TASK STATEMENT: When a line below contains the word "computer", copy that line.

INPUT FOR THIS TASK:
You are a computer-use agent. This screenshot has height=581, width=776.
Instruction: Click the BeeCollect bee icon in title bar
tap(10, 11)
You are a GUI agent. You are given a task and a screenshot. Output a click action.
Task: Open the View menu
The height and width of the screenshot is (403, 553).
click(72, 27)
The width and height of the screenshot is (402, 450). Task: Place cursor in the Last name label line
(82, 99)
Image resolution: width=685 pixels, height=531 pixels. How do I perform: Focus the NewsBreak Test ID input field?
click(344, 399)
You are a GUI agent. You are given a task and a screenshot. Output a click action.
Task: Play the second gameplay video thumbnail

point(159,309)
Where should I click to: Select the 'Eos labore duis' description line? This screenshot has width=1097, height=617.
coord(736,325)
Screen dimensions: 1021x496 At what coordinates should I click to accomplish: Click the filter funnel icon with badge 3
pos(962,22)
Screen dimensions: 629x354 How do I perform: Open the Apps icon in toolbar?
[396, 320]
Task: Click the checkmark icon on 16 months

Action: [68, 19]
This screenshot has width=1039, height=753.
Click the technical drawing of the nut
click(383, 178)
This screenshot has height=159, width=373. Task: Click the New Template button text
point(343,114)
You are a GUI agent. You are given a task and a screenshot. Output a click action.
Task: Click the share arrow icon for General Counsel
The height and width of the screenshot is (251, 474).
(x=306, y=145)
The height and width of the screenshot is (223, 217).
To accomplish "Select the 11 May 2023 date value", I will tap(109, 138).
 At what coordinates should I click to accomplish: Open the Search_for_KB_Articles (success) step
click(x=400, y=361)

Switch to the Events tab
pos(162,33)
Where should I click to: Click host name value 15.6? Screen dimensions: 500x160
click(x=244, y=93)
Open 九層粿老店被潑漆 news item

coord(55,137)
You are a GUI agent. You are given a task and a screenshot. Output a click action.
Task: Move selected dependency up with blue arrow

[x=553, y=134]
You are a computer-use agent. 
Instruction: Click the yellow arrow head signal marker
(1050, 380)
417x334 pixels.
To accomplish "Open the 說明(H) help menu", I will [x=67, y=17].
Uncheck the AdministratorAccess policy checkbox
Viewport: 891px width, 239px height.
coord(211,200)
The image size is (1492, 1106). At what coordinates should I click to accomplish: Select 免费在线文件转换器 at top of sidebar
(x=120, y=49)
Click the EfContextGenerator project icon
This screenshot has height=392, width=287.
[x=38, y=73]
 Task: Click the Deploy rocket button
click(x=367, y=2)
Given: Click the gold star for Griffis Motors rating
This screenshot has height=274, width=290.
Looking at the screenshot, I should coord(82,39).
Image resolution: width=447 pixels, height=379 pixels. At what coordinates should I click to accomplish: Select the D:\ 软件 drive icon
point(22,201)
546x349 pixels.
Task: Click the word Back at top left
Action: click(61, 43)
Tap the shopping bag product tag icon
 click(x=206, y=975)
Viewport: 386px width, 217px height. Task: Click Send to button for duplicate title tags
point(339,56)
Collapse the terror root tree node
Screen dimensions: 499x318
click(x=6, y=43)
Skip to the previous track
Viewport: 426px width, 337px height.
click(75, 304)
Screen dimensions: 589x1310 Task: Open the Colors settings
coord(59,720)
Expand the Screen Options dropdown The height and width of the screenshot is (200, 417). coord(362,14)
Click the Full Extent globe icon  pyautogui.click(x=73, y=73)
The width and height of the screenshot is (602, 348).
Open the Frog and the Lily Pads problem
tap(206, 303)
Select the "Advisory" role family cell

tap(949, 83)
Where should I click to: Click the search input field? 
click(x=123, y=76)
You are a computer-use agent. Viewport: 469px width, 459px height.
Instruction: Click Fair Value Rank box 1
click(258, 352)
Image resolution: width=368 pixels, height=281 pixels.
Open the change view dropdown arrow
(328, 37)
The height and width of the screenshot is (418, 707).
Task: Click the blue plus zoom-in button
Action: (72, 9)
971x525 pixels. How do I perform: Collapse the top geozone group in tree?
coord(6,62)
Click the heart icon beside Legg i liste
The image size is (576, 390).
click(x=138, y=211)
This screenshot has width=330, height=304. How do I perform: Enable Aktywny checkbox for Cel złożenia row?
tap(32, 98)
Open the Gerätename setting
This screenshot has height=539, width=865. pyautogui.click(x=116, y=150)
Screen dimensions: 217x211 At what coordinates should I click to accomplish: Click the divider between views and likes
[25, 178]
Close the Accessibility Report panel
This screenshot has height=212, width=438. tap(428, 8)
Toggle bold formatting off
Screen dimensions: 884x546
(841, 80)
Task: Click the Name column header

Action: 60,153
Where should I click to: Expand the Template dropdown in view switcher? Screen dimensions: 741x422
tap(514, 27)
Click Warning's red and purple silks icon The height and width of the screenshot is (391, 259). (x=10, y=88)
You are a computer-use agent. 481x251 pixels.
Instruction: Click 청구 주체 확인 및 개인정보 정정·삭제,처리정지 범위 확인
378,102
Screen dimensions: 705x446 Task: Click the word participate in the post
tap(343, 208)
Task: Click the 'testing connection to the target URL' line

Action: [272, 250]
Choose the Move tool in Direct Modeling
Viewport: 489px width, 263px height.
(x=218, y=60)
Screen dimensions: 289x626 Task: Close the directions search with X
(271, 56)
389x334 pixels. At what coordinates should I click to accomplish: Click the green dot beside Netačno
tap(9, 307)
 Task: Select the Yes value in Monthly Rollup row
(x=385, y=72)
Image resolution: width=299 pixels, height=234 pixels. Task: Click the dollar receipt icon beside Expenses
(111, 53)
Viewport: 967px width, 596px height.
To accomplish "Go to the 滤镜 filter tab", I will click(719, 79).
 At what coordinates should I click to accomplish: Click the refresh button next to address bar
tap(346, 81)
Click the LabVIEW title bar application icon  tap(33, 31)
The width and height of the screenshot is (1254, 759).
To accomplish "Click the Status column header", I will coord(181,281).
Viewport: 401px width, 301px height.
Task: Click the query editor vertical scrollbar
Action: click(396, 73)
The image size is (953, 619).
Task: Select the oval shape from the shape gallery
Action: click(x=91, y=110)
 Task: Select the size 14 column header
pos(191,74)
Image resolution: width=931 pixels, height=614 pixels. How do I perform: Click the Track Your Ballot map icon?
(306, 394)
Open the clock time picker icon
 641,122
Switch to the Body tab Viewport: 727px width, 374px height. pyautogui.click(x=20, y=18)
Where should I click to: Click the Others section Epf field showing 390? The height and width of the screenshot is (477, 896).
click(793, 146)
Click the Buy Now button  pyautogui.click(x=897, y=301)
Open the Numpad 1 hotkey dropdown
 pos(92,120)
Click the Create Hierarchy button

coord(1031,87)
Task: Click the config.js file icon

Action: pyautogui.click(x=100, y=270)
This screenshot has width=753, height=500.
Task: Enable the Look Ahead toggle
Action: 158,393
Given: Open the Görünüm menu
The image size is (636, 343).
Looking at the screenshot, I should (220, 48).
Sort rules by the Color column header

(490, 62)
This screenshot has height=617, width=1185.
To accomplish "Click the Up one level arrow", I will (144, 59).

SOLUTION BELOW:
You are a computer-use agent. This screenshot has height=581, width=776.
You are a computer-use agent. 
You are a computer-use agent. Viewport: 469px width, 459px height.
You are a computer-use agent. 481x251 pixels.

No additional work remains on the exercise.